━━━ TEXT EXCERPT

One gave The Family its surname; the other gave it a bad name. This is the tale of two sons-in-law, both outsiders, and the family they married into. Let’s call them the nation’s sons-in-law or desh ke damaad—sobriquets bestowed on them by the political class and the media. Feroze Gandhi, Jawaharlal Nehru’s son-in-law and Indira Gandhi’s husband, gave the family a name that has enabled them to keep it forever associated with the Mahatma, however tenuously, in the minds of lots of people. It’s also a name that has kept the family at the head of the Congress party right into the 21st century. And Robert Vadra, Congress chief Sonia Gandhi’s son-in-law and Priyanka’s husband, seems to be giving the family more than its share of headaches and embarrassing moments.

━━━━━━

• SET OF TASKS:
(a) In the passage about the two sons-in-law, condense the paragraph beginning "One gave The Family its surname" into a short bulleted list that keeps its main facts.
(b) Extend the passage about the two sons-in-law with a new paragraph that begins after its final sentence.
The records that follow have no connection to the passage about the two sons-in-law.

━━━ DATA SHOWN

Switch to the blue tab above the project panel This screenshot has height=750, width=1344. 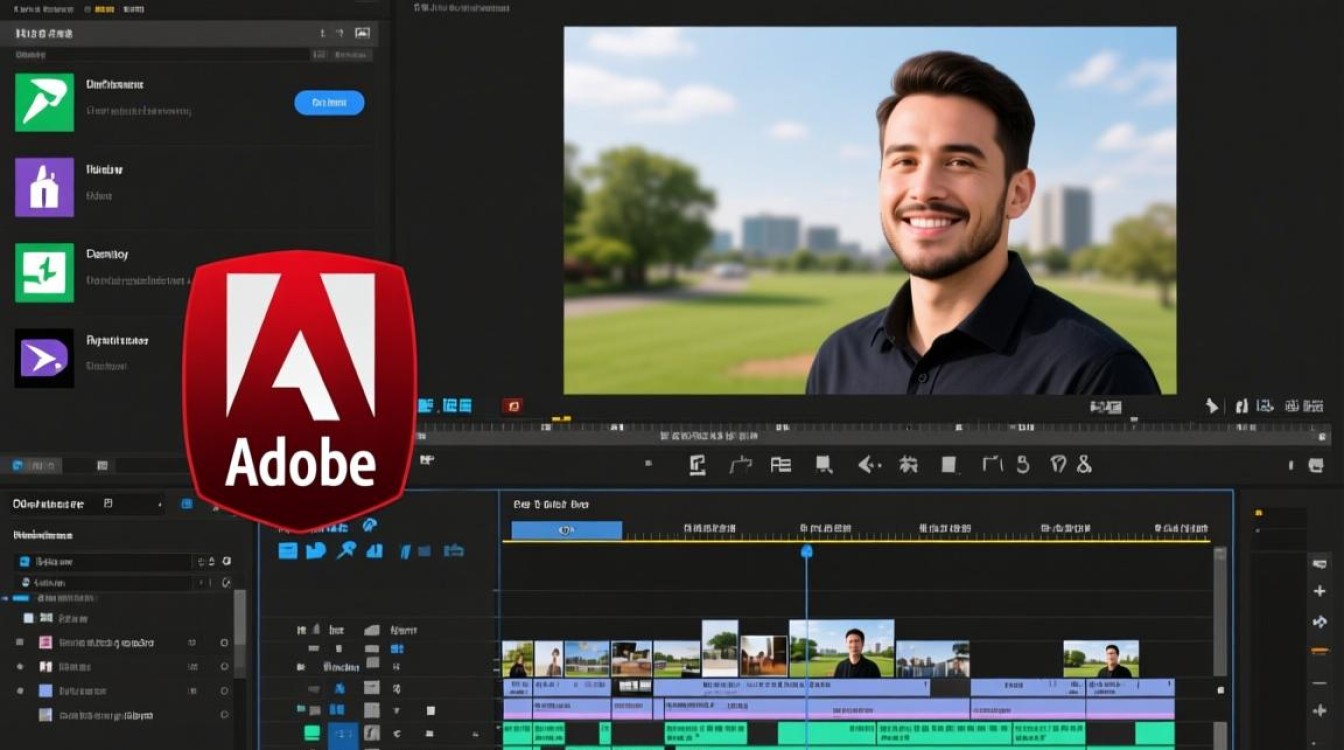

━━━━━━
━━━ DATA SHOWN

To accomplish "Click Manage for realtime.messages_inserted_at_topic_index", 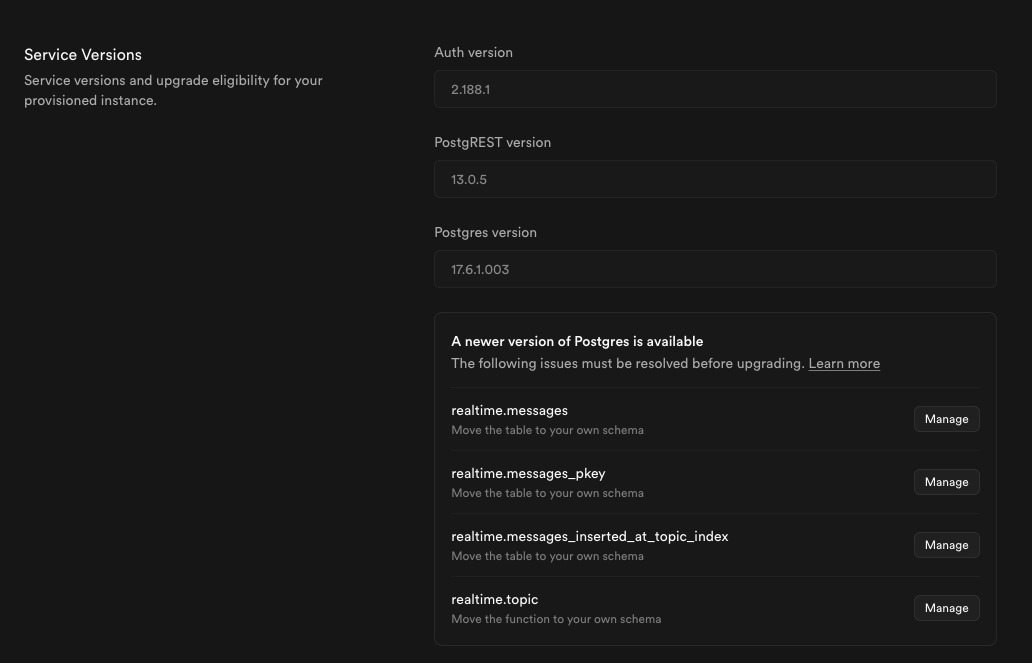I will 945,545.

━━━━━━
━━━ DATA SHOWN

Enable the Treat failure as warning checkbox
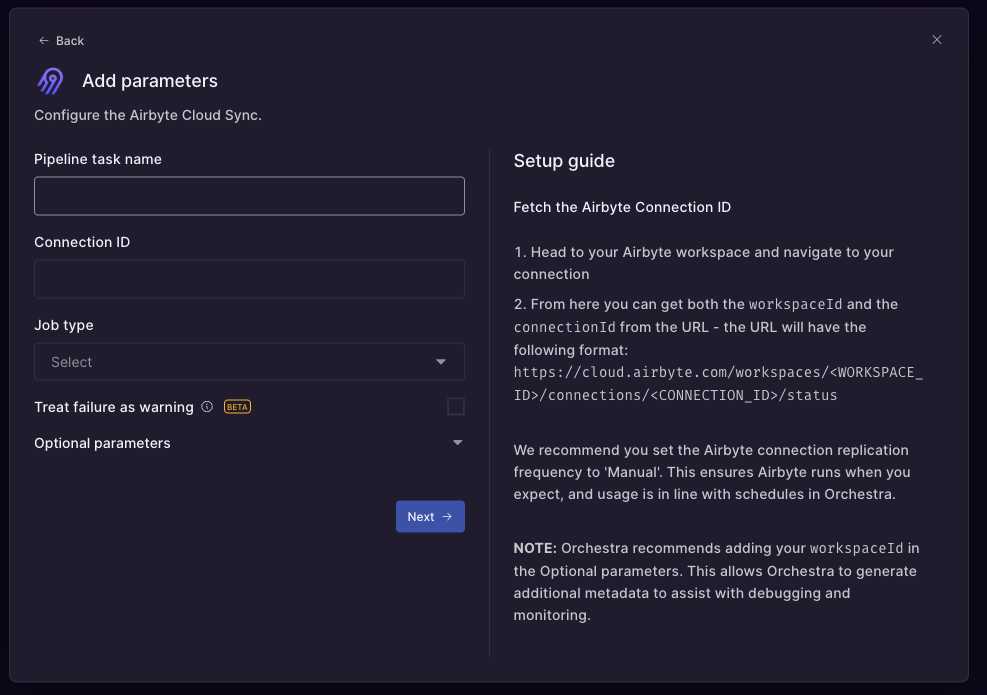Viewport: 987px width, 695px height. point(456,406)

━━━━━━

• TASK RESULTS:
(a)
- Two outsiders married into the family and were dubbed the nation's sons-in-law, or desh ke damaad, by the political class and the media.
- Feroze Gandhi, Jawaharlal Nehru's son-in-law and Indira Gandhi's husband, gave the family its surname.
- That name keeps the family associated, however tenuously, with the Mahatma in many people's minds and has kept it at the head of the Congress party into the 21st century.
- Robert Vadra, Sonia Gandhi's son-in-law and Priyanka's husband, seems to be giving the family more than its share of headaches and embarrassing moments.

(b)
There is no way of knowing how Feroze would have reacted in an era of 24x7 television and social media that is forever tweeting observations of and responses to the doings and sayings of anyone in the public eye, but consummate politician that he was, he would have handled the mike and camera with aplomb, something businessman-and-wannabe-realtor Vadra simply cannot dream of doing. Some days ago, outside the Amantra Club at the plush, government-owned Ashoka hotel, Vadra not only delivered some memorable quotes (‘Are you serious?’, repeated four times, and ‘Are you nuts?’, interjected once), he thrust away the mike that managed to catch these remarks. He left the media in a paroxysm of indignation for 48 hours. Watching the scene unfold on prime-time television, repeated in capsule form ad nauseam, the public was treated to an unseemly display of wannabe-aristocratic petulance. Some were vociferous that the media was under attack. Either way, Vadra has been an embarrassment to the Nehru-Gandhi family, right from the time he chortled on Facebook about “mango people” in a “banana republic”. Every now and then, he has forced the Congress to end up defending the indefensible.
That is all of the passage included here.